Subdivision 5 requires the Governor to designate one of the appointees as the acting chair until the board elects a chair.  The board is required to hold its first meeting within 60 days of enactment, and elect a chair at the first meeting. 

Subdivision 6 requires the chair to be elected by a majority of members and specifies that the chair serves for one year.

Subdivision 7 requires the members of the board to elect officers by a majority of the members and specifies that the officers shall serve for one year.

Subdivision 8 sets out how a board vacancy is to be filled. 

Subdivision 9 states that a board member may be removed only for cause by the appointing authority and a majority vote of the board, and that a conflict of interest shall be cause for removal.

Subdivision 10 requires the board to meet at least quarterly.

Subdivision 11 describes what constitutes a quorum.

Subdivision 12, paragraph (a), authorizes compensation for the board members, capped by section 15A.0815, subdivision 4 (25 percent of the Governor's salary) until December 31, 2015.  The process for setting salaries is in accordance with section 15A.0815, subdivision 5 (appointing authority submits recommendations to the Legislative Coordinating Commission).

Paragraph (b) states that beginning January 1, 2016, compensation is in accordance with section 15.075 ($55 per day, plus expenses).

Subdivision 13 requires the board to establish the advisory committees required under federal law and authorizes the board to establish other advisory committees as necessary.  Permits the board to provide compensation and expense reimbursement to members of the advisory committees.

Section 7 (62V.05) describes the basic responsibilities of the Minnesota Insurance Marketplace.

Subdivision 1, paragraph (a), requires the Marketplace to implement and operate the Marketplace in accordance with this chapter and applicable state and federal laws.

Paragraph (b) authorizes the Marketplace to:

(1) employ personnel and delegate administrative, operational, and other responsibilities to the director and other personnel as deemed appropriate by the board; specifies that the director and managerial staff are unclassified and governed by a compensation plan prepared by the board, submitted to the Commissioner of Management and Budget for review and comment within 14 days of its receipt, and approved by the Legislative Coordinating Commission and the legislature;

(2) establish the budget for the Marketplace;

(3) seek and accept money, grants, loans, donations, materials, services, or advertising revenue from government agencies, philanthropic organizations, and public and private sources to fund the operation of the Marketplace.  Prohibits health carriers and insurance producers from advertising on the Minnesota Insurance Marketplace;

(4) contract for the receipt and provision of goods and services;

(5) enter into information-sharing agreements with state and federal agencies and other entities, provided as authorized under section 62V.06; and

(6) take any other actions reasonably necessary to implement and administer the requirements under this chapter and the ACA. 

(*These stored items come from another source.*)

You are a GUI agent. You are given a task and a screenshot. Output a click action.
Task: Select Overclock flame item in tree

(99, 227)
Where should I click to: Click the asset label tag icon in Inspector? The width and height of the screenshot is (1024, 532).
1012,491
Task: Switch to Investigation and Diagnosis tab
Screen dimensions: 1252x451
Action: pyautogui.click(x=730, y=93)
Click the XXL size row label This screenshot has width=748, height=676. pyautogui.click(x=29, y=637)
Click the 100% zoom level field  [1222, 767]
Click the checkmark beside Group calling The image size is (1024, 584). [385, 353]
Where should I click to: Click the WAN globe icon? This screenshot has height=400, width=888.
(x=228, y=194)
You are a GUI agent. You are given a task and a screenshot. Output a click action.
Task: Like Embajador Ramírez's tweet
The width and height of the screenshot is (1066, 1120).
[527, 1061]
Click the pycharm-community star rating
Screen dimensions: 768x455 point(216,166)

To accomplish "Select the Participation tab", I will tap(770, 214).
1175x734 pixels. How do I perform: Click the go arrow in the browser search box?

Paragraph (c) establishes policies and procedures to gather public comment and provide public notice in the State Register.

Paragraph (d) requires the board within 180 days of enactment to establish bylaws, policies, and procedures governing the operations of the Minnesota Insurance Marketplace. 

Subdivision 2.  Operations funding.  (a) Prior to January 1, 2015, permits the board to retain or collect up to 1.5 percent of premiums from the individual and small group market premiums (not the public programs) to fund cash reserves of the marketplace, but limits the amount collected to 25 percent of the Minnesota Comprehensive Health Association (MCHA) assessments collected for CY 2012.

(b) Beginning January 1, 2015, permits the board to retain or collect up to 3.5 percent of premiums from the individual and small group market premiums (not the public programs) to fund operations of the marketplace, but limits the amount collected to 50 percent of the MCHA assessments collected for CY 2012.

(c) Beginning January 1, 2016, permits the board to retain or collect up to 3.5 percent of premiums from the individual and small group market premiums (not the public programs) to fund operations of the marketplace, but limits the annual growth in the amount collected or retained to the rate of inflation after accounting for year-to-year enrollment changes and provides that the amount may never exceed 100 percent of the MCHA assessments collected for CY 2012.

(d) Permits the Commissioner of Management and Budget to provide cash flow assistance of up to $20,000,000 from the special revenue fund or statutory general fund to the Marketplace for fiscal years 2014 and 2015.  Any funds provided must be repaid with interest by June 30, 2015.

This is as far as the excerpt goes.